- [Your assignment] From the first line to the last, copy the data exactly.

- [Source data]
◆ ◆ ◆ ◆ ◆

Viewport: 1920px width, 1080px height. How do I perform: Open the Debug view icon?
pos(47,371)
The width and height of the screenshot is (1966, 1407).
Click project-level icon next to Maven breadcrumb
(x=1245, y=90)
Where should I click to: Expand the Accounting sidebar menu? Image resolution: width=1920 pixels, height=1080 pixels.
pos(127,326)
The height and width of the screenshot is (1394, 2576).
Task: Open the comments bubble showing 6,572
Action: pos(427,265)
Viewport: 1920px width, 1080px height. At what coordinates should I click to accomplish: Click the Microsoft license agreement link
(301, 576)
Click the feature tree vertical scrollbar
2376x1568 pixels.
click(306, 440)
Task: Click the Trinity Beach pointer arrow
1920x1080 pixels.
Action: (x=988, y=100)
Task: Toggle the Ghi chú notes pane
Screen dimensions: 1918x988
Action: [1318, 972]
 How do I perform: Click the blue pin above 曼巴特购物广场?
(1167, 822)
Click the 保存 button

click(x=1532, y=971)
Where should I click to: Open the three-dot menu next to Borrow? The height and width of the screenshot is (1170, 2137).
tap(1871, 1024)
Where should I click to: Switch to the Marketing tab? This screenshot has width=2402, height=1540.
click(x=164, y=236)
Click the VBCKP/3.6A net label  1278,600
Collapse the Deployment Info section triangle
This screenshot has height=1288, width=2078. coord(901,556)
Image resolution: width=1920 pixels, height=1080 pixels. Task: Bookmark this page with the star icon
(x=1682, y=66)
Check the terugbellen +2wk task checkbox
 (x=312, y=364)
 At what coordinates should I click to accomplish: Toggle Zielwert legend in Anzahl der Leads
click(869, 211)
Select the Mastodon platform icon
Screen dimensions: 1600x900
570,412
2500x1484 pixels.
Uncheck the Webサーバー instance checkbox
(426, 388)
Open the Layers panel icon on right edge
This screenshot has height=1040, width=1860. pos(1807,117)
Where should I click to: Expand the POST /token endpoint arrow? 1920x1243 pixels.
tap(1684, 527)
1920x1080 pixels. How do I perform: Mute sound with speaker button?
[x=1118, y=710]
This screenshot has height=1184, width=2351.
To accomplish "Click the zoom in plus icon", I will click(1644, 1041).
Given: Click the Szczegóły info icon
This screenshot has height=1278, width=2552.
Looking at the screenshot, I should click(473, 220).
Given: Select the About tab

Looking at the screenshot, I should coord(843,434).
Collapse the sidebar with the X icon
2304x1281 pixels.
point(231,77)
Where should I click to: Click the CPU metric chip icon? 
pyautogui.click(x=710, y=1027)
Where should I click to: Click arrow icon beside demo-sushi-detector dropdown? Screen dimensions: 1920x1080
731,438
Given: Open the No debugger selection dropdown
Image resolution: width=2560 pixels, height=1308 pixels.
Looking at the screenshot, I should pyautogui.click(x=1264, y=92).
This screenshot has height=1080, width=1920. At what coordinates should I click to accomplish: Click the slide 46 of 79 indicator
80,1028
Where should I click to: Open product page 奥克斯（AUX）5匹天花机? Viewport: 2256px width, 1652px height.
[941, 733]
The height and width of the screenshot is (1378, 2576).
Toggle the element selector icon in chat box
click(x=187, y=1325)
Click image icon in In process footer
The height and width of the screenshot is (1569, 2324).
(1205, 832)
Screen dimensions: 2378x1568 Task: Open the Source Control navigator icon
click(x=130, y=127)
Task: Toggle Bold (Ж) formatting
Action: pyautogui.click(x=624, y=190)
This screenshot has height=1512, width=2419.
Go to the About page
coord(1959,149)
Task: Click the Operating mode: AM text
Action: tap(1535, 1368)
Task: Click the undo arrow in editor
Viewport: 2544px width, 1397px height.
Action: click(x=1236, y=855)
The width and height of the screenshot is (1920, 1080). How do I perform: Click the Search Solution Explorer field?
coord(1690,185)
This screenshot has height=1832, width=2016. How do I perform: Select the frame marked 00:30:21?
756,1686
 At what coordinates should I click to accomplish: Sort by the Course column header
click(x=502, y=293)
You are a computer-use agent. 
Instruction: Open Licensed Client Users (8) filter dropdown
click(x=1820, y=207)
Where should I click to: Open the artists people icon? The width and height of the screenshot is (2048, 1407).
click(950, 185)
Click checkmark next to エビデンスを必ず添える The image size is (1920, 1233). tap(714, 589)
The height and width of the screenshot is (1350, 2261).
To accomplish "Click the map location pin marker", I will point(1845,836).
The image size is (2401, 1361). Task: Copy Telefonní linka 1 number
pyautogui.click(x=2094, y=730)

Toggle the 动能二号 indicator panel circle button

◆ ◆ ◆ ◆ ◆

- [Response]
Viewport: 1920px width, 1080px height. How do I perform: Open the Debug view icon?
pos(47,371)
The width and height of the screenshot is (1966, 1407).
Click project-level icon next to Maven breadcrumb
(x=1245, y=90)
Where should I click to: Expand the Accounting sidebar menu? Image resolution: width=1920 pixels, height=1080 pixels.
pos(127,326)
The height and width of the screenshot is (1394, 2576).
Task: Open the comments bubble showing 6,572
Action: pos(427,265)
Viewport: 1920px width, 1080px height. At what coordinates should I click to accomplish: Click the Microsoft license agreement link
(301, 576)
Click the feature tree vertical scrollbar
2376x1568 pixels.
click(306, 440)
Task: Click the Trinity Beach pointer arrow
1920x1080 pixels.
Action: (x=988, y=100)
Task: Toggle the Ghi chú notes pane
Screen dimensions: 1918x988
Action: [1318, 972]
 How do I perform: Click the blue pin above 曼巴特购物广场?
(1167, 822)
Click the 保存 button

click(x=1532, y=971)
Where should I click to: Open the three-dot menu next to Borrow? The height and width of the screenshot is (1170, 2137).
tap(1871, 1024)
Where should I click to: Switch to the Marketing tab? This screenshot has width=2402, height=1540.
click(x=164, y=236)
Click the VBCKP/3.6A net label  1278,600
Collapse the Deployment Info section triangle
This screenshot has height=1288, width=2078. coord(901,556)
Image resolution: width=1920 pixels, height=1080 pixels. Task: Bookmark this page with the star icon
(x=1682, y=66)
Check the terugbellen +2wk task checkbox
 (x=312, y=364)
 At what coordinates should I click to accomplish: Toggle Zielwert legend in Anzahl der Leads
click(869, 211)
Select the Mastodon platform icon
Screen dimensions: 1600x900
570,412
2500x1484 pixels.
Uncheck the Webサーバー instance checkbox
(426, 388)
Open the Layers panel icon on right edge
This screenshot has height=1040, width=1860. pos(1807,117)
Where should I click to: Expand the POST /token endpoint arrow? 1920x1243 pixels.
tap(1684, 527)
1920x1080 pixels. How do I perform: Mute sound with speaker button?
[x=1118, y=710]
This screenshot has height=1184, width=2351.
To accomplish "Click the zoom in plus icon", I will click(1644, 1041).
Given: Click the Szczegóły info icon
This screenshot has height=1278, width=2552.
Looking at the screenshot, I should click(473, 220).
Given: Select the About tab

Looking at the screenshot, I should coord(843,434).
Collapse the sidebar with the X icon
2304x1281 pixels.
point(231,77)
Where should I click to: Click the CPU metric chip icon? 
pyautogui.click(x=710, y=1027)
Where should I click to: Click arrow icon beside demo-sushi-detector dropdown? Screen dimensions: 1920x1080
731,438
Given: Open the No debugger selection dropdown
Image resolution: width=2560 pixels, height=1308 pixels.
Looking at the screenshot, I should pyautogui.click(x=1264, y=92).
This screenshot has height=1080, width=1920. At what coordinates should I click to accomplish: Click the slide 46 of 79 indicator
80,1028
Where should I click to: Open product page 奥克斯（AUX）5匹天花机? Viewport: 2256px width, 1652px height.
[941, 733]
The height and width of the screenshot is (1378, 2576).
Toggle the element selector icon in chat box
click(x=187, y=1325)
Click image icon in In process footer
The height and width of the screenshot is (1569, 2324).
(1205, 832)
Screen dimensions: 2378x1568 Task: Open the Source Control navigator icon
click(x=130, y=127)
Task: Toggle Bold (Ж) formatting
Action: pyautogui.click(x=624, y=190)
This screenshot has height=1512, width=2419.
Go to the About page
coord(1959,149)
Task: Click the Operating mode: AM text
Action: tap(1535, 1368)
Task: Click the undo arrow in editor
Viewport: 2544px width, 1397px height.
Action: click(x=1236, y=855)
The width and height of the screenshot is (1920, 1080). How do I perform: Click the Search Solution Explorer field?
coord(1690,185)
This screenshot has height=1832, width=2016. How do I perform: Select the frame marked 00:30:21?
756,1686
 At what coordinates should I click to accomplish: Sort by the Course column header
click(x=502, y=293)
You are a computer-use agent. 
Instruction: Open Licensed Client Users (8) filter dropdown
click(x=1820, y=207)
Where should I click to: Open the artists people icon? The width and height of the screenshot is (2048, 1407).
click(950, 185)
Click checkmark next to エビデンスを必ず添える The image size is (1920, 1233). tap(714, 589)
The height and width of the screenshot is (1350, 2261).
To accomplish "Click the map location pin marker", I will point(1845,836).
The image size is (2401, 1361). Task: Copy Telefonní linka 1 number
pyautogui.click(x=2094, y=730)

Toggle the 动能二号 indicator panel circle button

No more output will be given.